Античные риторы различали четыре вида метафоры. Такое различие сохранилось и в русской поэзии, и прозе.

Одно одушевленное существо заменяется другим одушевленным:

И помогал ему Магницкий благородный,

Муж твердый в правилах, душою превосходный,

И даже бедный мой Кавелин-дурачок,

Креститель Галича, Магницкого дьячок.

(А. С. Пушкин)

Вместо одной неодушевленной вещи употребляется дру­гая, также неодушевленная:

В нем сердце замерло, дрожит,

Из хладных рук узду роняет,

Тихонько обнажает меч,

Готовясь витязя без боя

С размаха надвое рассечь...

К нему подъехал. Конь героя

Врага почуя, закипел,

Заржал и топнул. Знак напрасный!

Руслан не внемлет; сон ужасный,

Как груз, над ним отяготел!..

Изменник, ведьмой ободренный,

Герою в грудь рукой презренной

Вонзает трижды хладну сталь...

(А. С. Пушкин)

Вместо вещей одушевленных употребляют неодушевлен­ные:

Он счастлив, если ей накинет

Боа пушистый на плечо,

Или коснется горячо

Ее руки, или раздвинет

Пред нею пестрый полк ливрей,

Или платок подымет ей.

(А. С. Пушкин)

Для характеристики вещей неодушевленных употребля­ют выражения, присущие одушевленным существам:

Пока дохнет веселый день

И двигнется ночная тень.

(А. С. Пушкин)

Последний вид метафоры считается наиболее предпочти­тельным, поскольку, оживляя неодушевленное, поэт и оратор придают речи динамичность и образность. Однако сказанное о метафорах не означает, что их следует употреблять как можно чаще. Метафора во-первых, должна быть уместной, во-вто­рых, надо иметь в виду, что большое число метафор делает речь не ясной, а, наоборот, затруднительной для понимания, превращая сказанное в загадку.

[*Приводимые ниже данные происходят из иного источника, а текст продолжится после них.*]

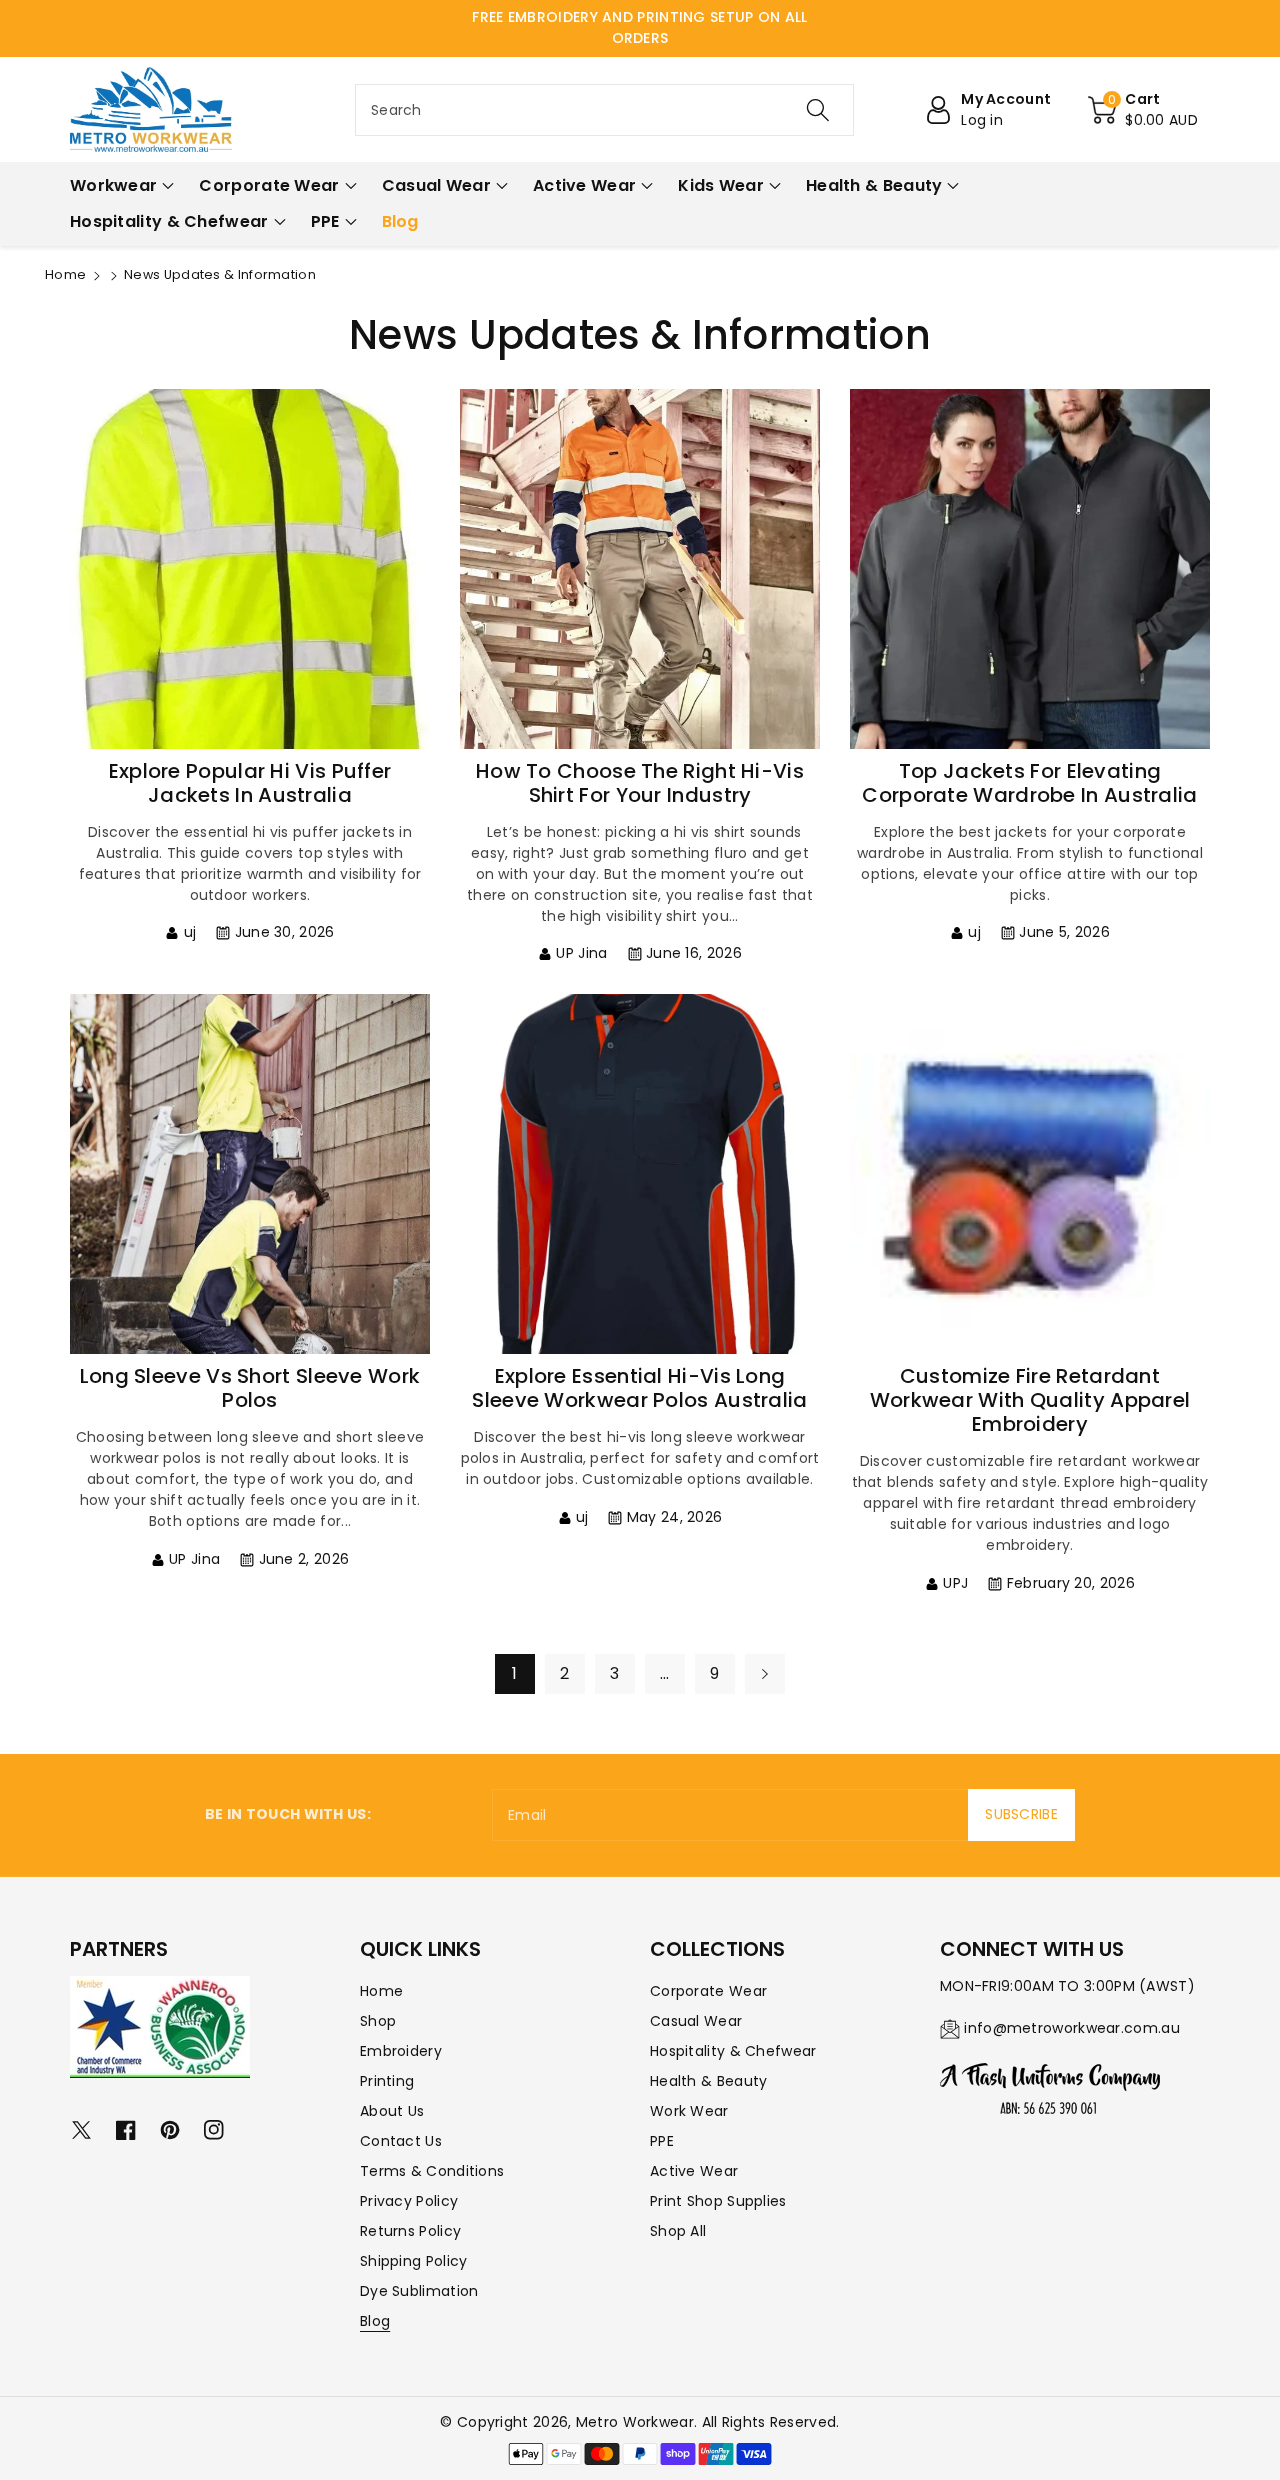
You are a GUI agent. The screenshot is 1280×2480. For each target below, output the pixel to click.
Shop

В судебной речи нельзя использовать такие же смелые метафо­ры, как в поэзии. Цицерон, как известно, был не только ора­тором, но также философом и поэтом; его речи считаются об­разцом красноречия и до сего времени. Он часто использовал метафоры в судебных речах, но в красоте и образности они слабее того, что используют поэты.

Судебному оратору следует избегать шаблонных метафор. Иронизируя по этому поводу, П. С. Пороховщиков отмечал, что если в деле имеются вещественные доказательства, можно заранее сказать, что обвинитель или защитник назовут их бес­словесными уликами или немыми свидетелями.

!

Любой троп — лишь внешняя форма мысли, а фор­ма всегда должна соответствовать содержанию.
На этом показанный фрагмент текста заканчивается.